§ **Work request**
For this exercise, set down all the records exactly as given.
──────────
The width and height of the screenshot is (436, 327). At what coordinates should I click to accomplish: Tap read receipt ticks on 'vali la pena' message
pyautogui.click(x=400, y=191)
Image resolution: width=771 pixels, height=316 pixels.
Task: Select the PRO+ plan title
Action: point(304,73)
──────────
§ **Answer to this task**
The width and height of the screenshot is (436, 327). At what coordinates should I click to accomplish: Tap read receipt ticks on 'vali la pena' message
pyautogui.click(x=400, y=191)
Image resolution: width=771 pixels, height=316 pixels.
Task: Select the PRO+ plan title
Action: point(304,73)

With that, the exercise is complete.